*EXTRAIT DU TEXTE*
____

Source: Courrier international –
n° 914 – 7 mai 2008
Par: Rana Najjar, Al Hayat
Les producteurs de chanvre se frottent les mains.
La faiblesse actuelle de l’Etat libanais leur
permet d’agrandirles cultures. Et d’inonder le
marché européen.
Reportage.
Nous sommes dans la plaine de la Bekaa, dans
l’est du Liban. Au pied d’une colline qui
surplombe la localité d’Al-Yammouneh, s’étendent
des champs de cannabis. Cette culture progresse
de nouveau, depuis que le pays est plongé dans le
chaos politique et que le Programme des Nations
unies pour le développement (PNUD) a été arrêté,
en 1999. C’est là qu’habite Issam. Le soleil
baigne de lumière les ballots de cannabis
entreposés dans une salle. Dans une pièce
voisine, des monticules de plantes séchées
attendent d’être traitées. Dans une autre, tamis,
pelle, balai et balance sont les outils
rudimentaires suffisants pour les transformer en
haschisch, après avoir semé en avril et récolté
en septembre.

____

*PARTIES DE L'EXERCICE*
1) Répondez à ces questions d'après l'extrait sur la culture du cannabis au Liban, en marquant vos réponses (a), (b) et (c) :
(a) Dans quelle plaine s'étendent les champs de cannabis décrits ?
(b) En quelle année le Programme des Nations unies pour le développement a-t-il été arrêté ?
(c) Quels outils servent à transformer les plantes séchées en haschisch ?
2) Dans l'extrait, substituez « pavot » à « chanvre », puis recopiez le passage qui va de « Source: Courrier international » jusqu'à « marché européen. » inclus.
3) Traduisez en anglais cette phrase de l'extrait : « Le soleil baigne de lumière les ballots de cannabis entreposés dans une salle. »
Le matériel n'a aucun lien avec l'extrait.

*MATÉRIEL FOURNI*
____

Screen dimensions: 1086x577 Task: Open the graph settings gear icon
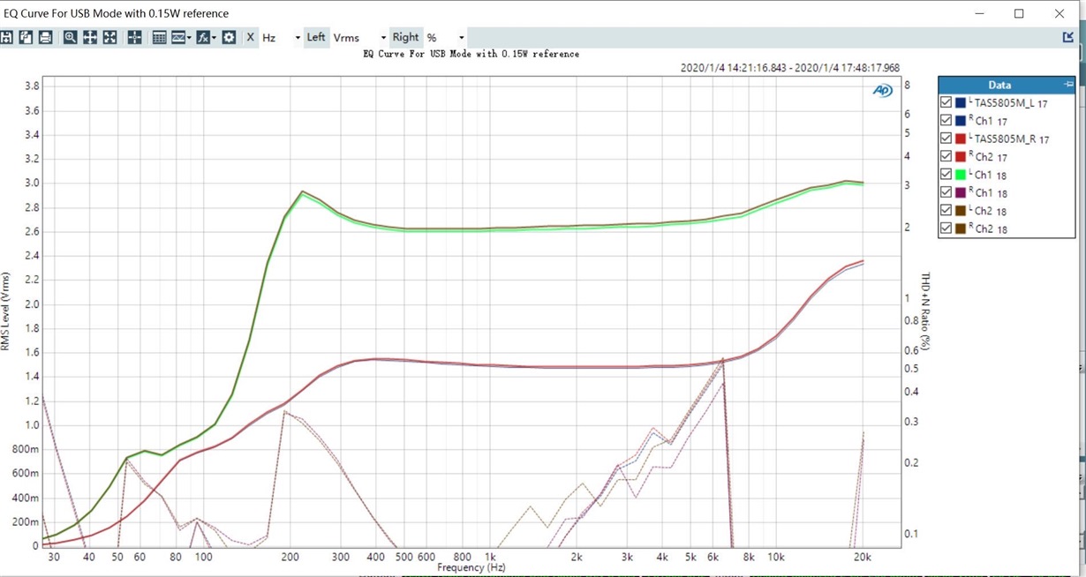tap(229, 37)
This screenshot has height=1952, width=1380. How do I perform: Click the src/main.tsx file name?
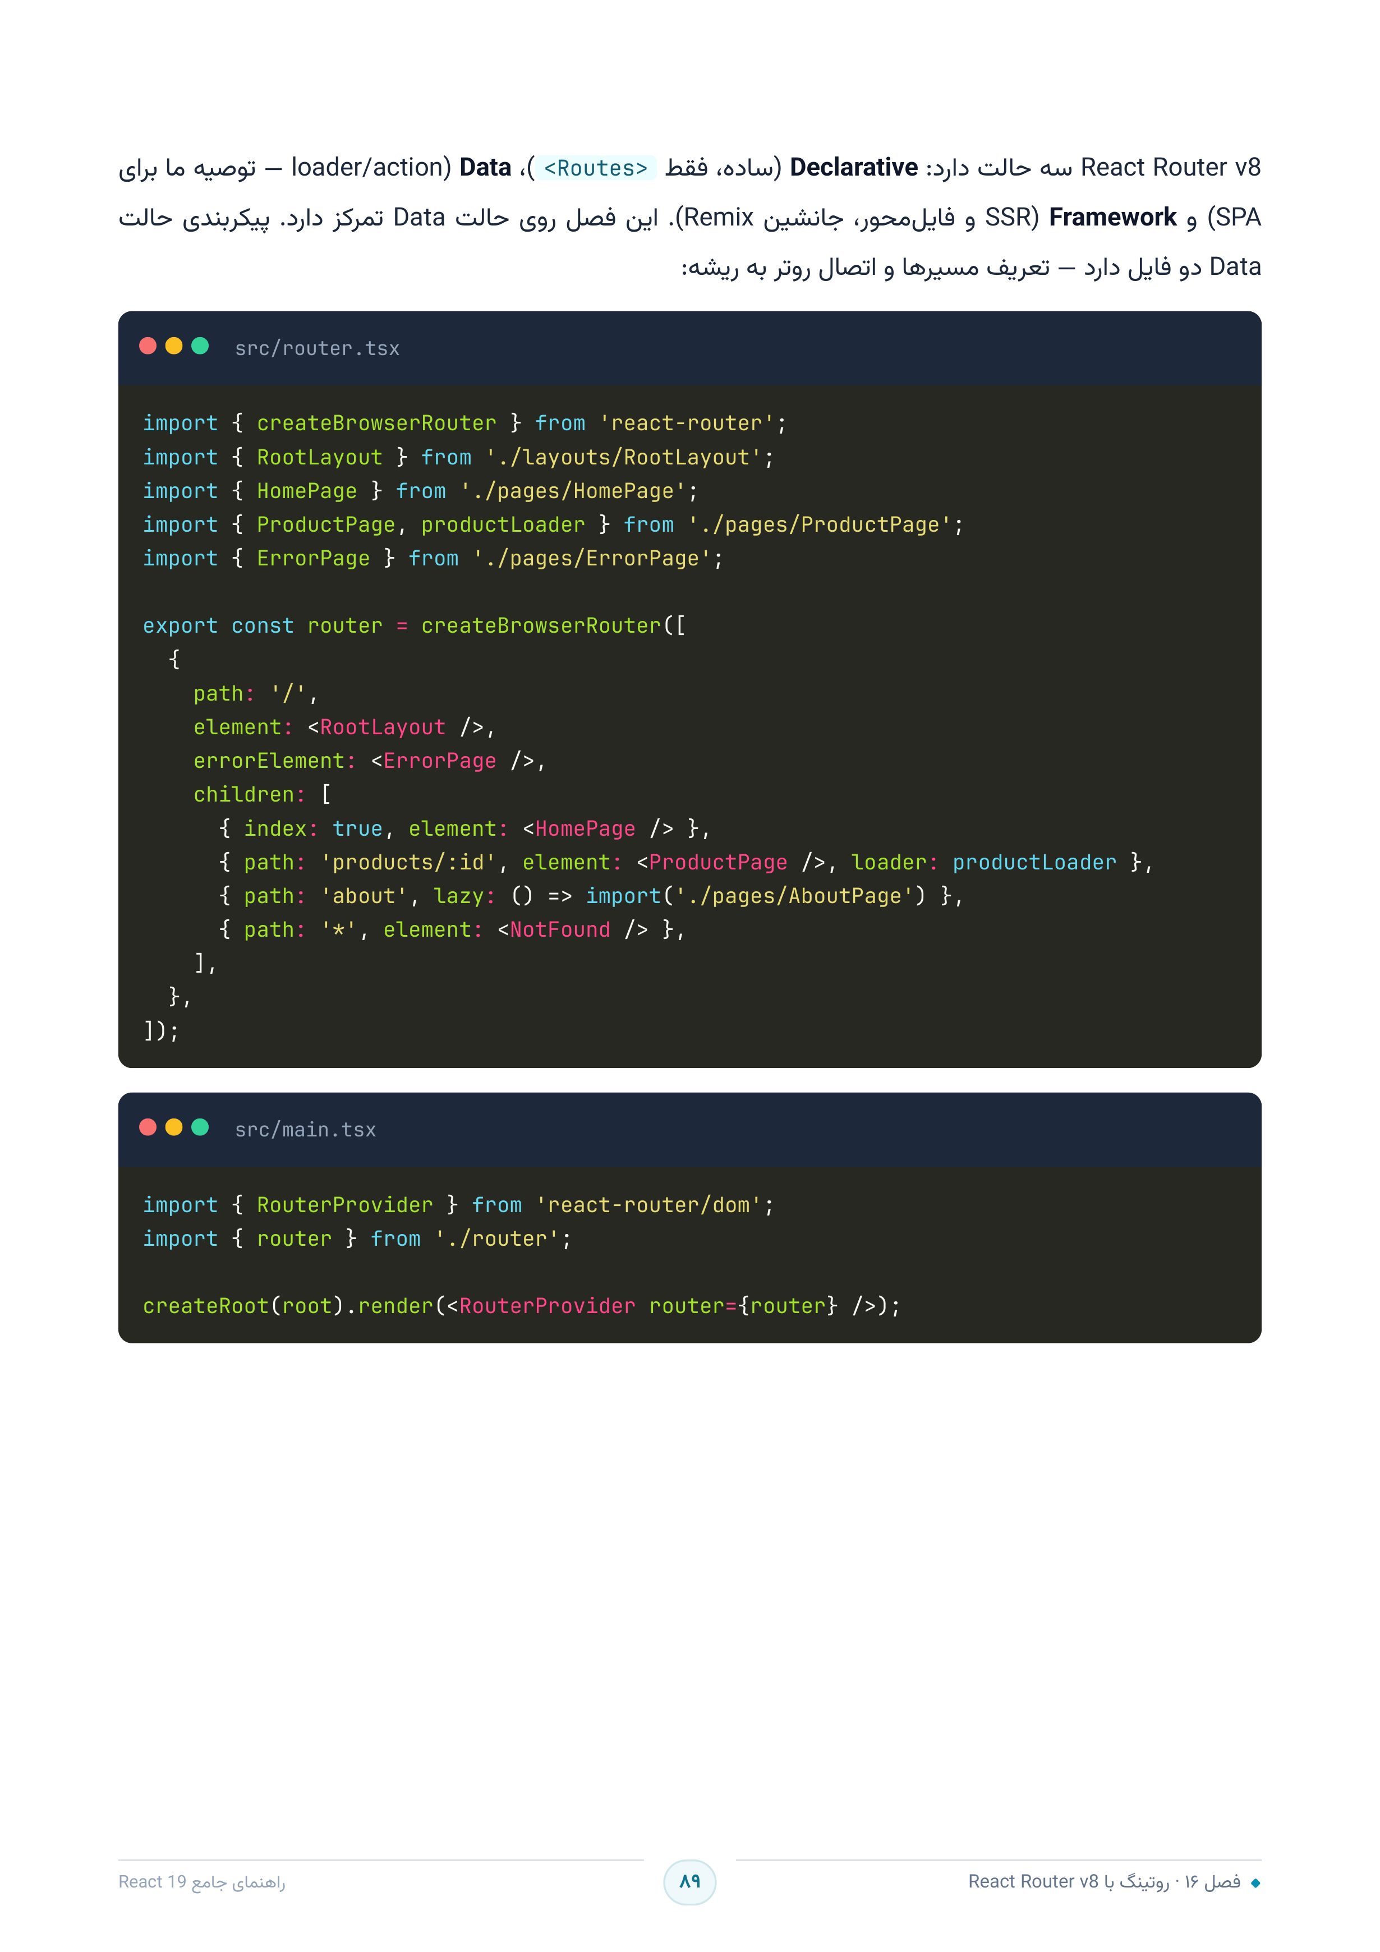pyautogui.click(x=305, y=1130)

____

*RÉPONSES PAR CONSIGNE*
1)
(a) Dans la plaine de la Bekaa, dans l'est du Liban.
(b) En 1999.
(c) Un tamis, une pelle, un balai et une balance.

2)
Source: Courrier international –
n° 914 – 7 mai 2008
Par: Rana Najjar, Al Hayat
Les producteurs de pavot se frottent les mains.
La faiblesse actuelle de l’Etat libanais leur
permet d’agrandirles cultures. Et d’inonder le
marché européen.

3) The sun bathes the bales of cannabis stored in a room in light.